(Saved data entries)
=-=-=

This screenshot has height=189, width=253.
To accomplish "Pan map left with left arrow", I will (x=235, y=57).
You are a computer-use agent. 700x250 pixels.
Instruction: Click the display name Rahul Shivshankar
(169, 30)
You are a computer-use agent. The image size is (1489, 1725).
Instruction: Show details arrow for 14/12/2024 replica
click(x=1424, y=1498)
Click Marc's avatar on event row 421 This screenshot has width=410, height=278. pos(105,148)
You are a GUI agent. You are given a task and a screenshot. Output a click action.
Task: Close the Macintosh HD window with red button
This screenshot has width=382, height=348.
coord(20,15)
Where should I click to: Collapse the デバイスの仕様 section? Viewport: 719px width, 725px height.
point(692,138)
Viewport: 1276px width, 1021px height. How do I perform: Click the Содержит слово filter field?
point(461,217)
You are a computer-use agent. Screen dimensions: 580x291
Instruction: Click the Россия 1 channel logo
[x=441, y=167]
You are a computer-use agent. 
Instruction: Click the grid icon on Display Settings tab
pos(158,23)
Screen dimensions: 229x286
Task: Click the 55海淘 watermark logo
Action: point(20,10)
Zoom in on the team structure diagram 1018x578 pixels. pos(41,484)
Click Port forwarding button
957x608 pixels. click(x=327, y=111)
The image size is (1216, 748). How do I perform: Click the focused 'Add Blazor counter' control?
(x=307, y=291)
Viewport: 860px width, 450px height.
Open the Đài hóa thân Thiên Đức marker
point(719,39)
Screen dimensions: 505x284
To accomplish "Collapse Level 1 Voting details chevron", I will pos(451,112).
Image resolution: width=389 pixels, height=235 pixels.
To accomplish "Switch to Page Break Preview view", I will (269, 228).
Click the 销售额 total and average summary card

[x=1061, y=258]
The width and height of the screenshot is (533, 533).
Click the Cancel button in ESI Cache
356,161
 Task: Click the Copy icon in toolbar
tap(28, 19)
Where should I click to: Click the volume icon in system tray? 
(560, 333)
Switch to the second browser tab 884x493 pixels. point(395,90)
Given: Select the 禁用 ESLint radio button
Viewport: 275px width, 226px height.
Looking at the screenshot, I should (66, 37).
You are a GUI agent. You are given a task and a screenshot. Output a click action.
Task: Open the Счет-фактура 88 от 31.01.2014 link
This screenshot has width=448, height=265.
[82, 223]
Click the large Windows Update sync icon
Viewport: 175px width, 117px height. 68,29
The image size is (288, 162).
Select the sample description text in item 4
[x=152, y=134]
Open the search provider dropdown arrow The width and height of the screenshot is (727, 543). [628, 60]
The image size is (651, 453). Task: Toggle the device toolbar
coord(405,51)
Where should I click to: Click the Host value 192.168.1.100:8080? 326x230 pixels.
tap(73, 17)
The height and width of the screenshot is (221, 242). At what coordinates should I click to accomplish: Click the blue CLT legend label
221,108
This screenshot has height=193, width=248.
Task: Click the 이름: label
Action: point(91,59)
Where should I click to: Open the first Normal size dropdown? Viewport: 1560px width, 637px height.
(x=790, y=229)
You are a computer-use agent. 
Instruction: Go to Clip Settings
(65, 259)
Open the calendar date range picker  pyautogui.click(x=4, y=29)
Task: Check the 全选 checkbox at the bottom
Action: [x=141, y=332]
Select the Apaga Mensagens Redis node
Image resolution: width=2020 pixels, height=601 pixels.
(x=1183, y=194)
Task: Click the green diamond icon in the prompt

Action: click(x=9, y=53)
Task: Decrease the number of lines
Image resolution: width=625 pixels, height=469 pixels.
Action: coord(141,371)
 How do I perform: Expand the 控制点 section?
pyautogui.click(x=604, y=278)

=-=-=

WORK ITEM. Give back each entry exactly as it was written.

EXERCISE OUTPUT.
This screenshot has height=189, width=253.
To accomplish "Pan map left with left arrow", I will (x=235, y=57).
You are a computer-use agent. 700x250 pixels.
Instruction: Click the display name Rahul Shivshankar
(169, 30)
You are a computer-use agent. The image size is (1489, 1725).
Instruction: Show details arrow for 14/12/2024 replica
click(x=1424, y=1498)
Click Marc's avatar on event row 421 This screenshot has width=410, height=278. pos(105,148)
You are a GUI agent. You are given a task and a screenshot. Output a click action.
Task: Close the Macintosh HD window with red button
This screenshot has width=382, height=348.
coord(20,15)
Where should I click to: Collapse the デバイスの仕様 section? Viewport: 719px width, 725px height.
point(692,138)
Viewport: 1276px width, 1021px height. How do I perform: Click the Содержит слово filter field?
point(461,217)
You are a computer-use agent. Screen dimensions: 580x291
Instruction: Click the Россия 1 channel logo
[x=441, y=167]
You are a computer-use agent. 
Instruction: Click the grid icon on Display Settings tab
pos(158,23)
Screen dimensions: 229x286
Task: Click the 55海淘 watermark logo
Action: point(20,10)
Zoom in on the team structure diagram 1018x578 pixels. pos(41,484)
Click Port forwarding button
957x608 pixels. click(x=327, y=111)
The image size is (1216, 748). How do I perform: Click the focused 'Add Blazor counter' control?
(x=307, y=291)
Viewport: 860px width, 450px height.
Open the Đài hóa thân Thiên Đức marker
point(719,39)
Screen dimensions: 505x284
To accomplish "Collapse Level 1 Voting details chevron", I will pos(451,112).
Image resolution: width=389 pixels, height=235 pixels.
To accomplish "Switch to Page Break Preview view", I will (269, 228).
Click the 销售额 total and average summary card

[x=1061, y=258]
The width and height of the screenshot is (533, 533).
Click the Cancel button in ESI Cache
356,161
 Task: Click the Copy icon in toolbar
tap(28, 19)
Where should I click to: Click the volume icon in system tray? 
(560, 333)
Switch to the second browser tab 884x493 pixels. point(395,90)
Given: Select the 禁用 ESLint radio button
Viewport: 275px width, 226px height.
Looking at the screenshot, I should (66, 37).
You are a GUI agent. You are given a task and a screenshot. Output a click action.
Task: Open the Счет-фактура 88 от 31.01.2014 link
This screenshot has width=448, height=265.
[82, 223]
Click the large Windows Update sync icon
Viewport: 175px width, 117px height. 68,29
The image size is (288, 162).
Select the sample description text in item 4
[x=152, y=134]
Open the search provider dropdown arrow The width and height of the screenshot is (727, 543). [628, 60]
The image size is (651, 453). Task: Toggle the device toolbar
coord(405,51)
Where should I click to: Click the Host value 192.168.1.100:8080? 326x230 pixels.
tap(73, 17)
The height and width of the screenshot is (221, 242). At what coordinates should I click to accomplish: Click the blue CLT legend label
221,108
This screenshot has height=193, width=248.
Task: Click the 이름: label
Action: point(91,59)
Where should I click to: Open the first Normal size dropdown? Viewport: 1560px width, 637px height.
(x=790, y=229)
You are a computer-use agent. 
Instruction: Go to Clip Settings
(65, 259)
Open the calendar date range picker  pyautogui.click(x=4, y=29)
Task: Check the 全选 checkbox at the bottom
Action: [x=141, y=332]
Select the Apaga Mensagens Redis node
Image resolution: width=2020 pixels, height=601 pixels.
(x=1183, y=194)
Task: Click the green diamond icon in the prompt

Action: click(x=9, y=53)
Task: Decrease the number of lines
Image resolution: width=625 pixels, height=469 pixels.
Action: coord(141,371)
 How do I perform: Expand the 控制点 section?
pyautogui.click(x=604, y=278)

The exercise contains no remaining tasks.